Entry updated 23 May 2022. Tagged: Film, People.
(1886-1962) US special-effects supervisor in the Cinema industry. For his own amusement he early began to experiment with stop-motion photography. A one-minute home movie of an animated caveman and Dinosaur, involving 960 separate exposures, led to the producer and exhibitor Herman Wobber (1880-1965) advancing him $5000 to make a more elaborate version of the same subject: The Dinosaur and the Missing Link: A Prehistoric Tragedy (1915) ran for only five minutes but took two months to make. It proved successful and later in the same year O'Brien made a series of similar films for the Edison Company. In 1918 he made the more elaborate The Ghost of Slumber Mountain (1918), one of the first films to combine footage of live actors with animated models.

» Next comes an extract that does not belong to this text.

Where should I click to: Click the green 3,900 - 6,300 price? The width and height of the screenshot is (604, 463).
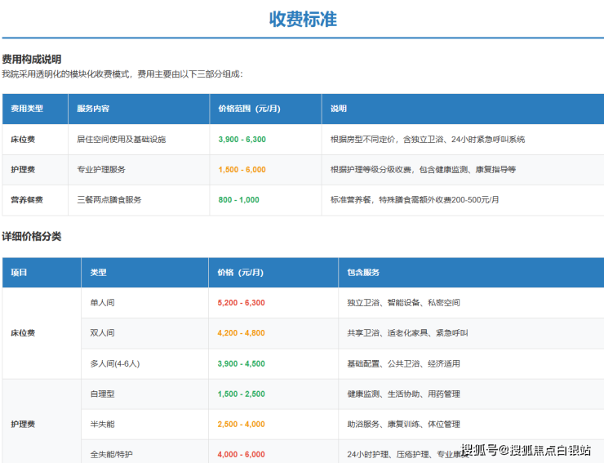[x=242, y=140]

O'Brien's first full-length film was The Lost World (1925), whose success led him to start work on a project of epic proportions, «Creation», a variation on the Lost-World theme. It was never completed, but he incorporated much of its material – including improved designs for his models, which by then had metal skeletons with ball-and-socket joints – into King Kong (1933), which proved to be the peak of his career. A sequel, Son of Kong (1933), was hurriedly made, but after that O'Brien found difficulty in getting backing for his increasingly expensive projects. In the late 1930s he began work on «The War Eagles», which was to climax in an aerial battle between Airships and men riding giant eagles over New York City, but the film was abandoned. So was his 1942 project «Gwangi», about cowboys who discover Dinosaurs on a Texas mesa; a version of this appeared as The Beast of Hollow Mountain (1956; vt Valley of the Mists) and it was eventually filmed, with stop-motion dinosaurs by Ray Harryhausen, as The Valley of Gwangi (1969).

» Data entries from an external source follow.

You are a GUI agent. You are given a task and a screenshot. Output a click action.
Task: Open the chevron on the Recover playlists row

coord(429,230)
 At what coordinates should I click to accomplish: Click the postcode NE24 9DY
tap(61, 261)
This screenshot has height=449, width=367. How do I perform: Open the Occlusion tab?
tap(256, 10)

It was not until 1949 that O'Brien was able to complete another partially animated feature, Mighty Joe Young (an unambitious rerun of the King Kong theme), assisted by his new young protegé, Ray Harryhausen. It was the last film over which he had real control. During the 1950s he worked on Monster Movies for other people but was unable to obtain backing for his own films. He died in 1962 while working on It's a Mad, Mad, Mad, Mad World (1963) directed by Stanley Kramer. Despite his comparatively small output, he is widely regarded as one of the great pioneers of special effects in fantastic cinema. [JB/DRL]
see also: Along the Moonbeam Trail.
Willis Harold O'Brien
born Oakland, California: 2 March 1886
died Los Angeles, California: 8 November 1962
about the author
Jim Emerson. "The Lost Worlds of Willis O'Brien" in Futures Past: 1927: Dawn of the SF Blockbuster (Indianapolis, Indiana: The Write Answer, 2021) [coll: pp 52-57: pb/]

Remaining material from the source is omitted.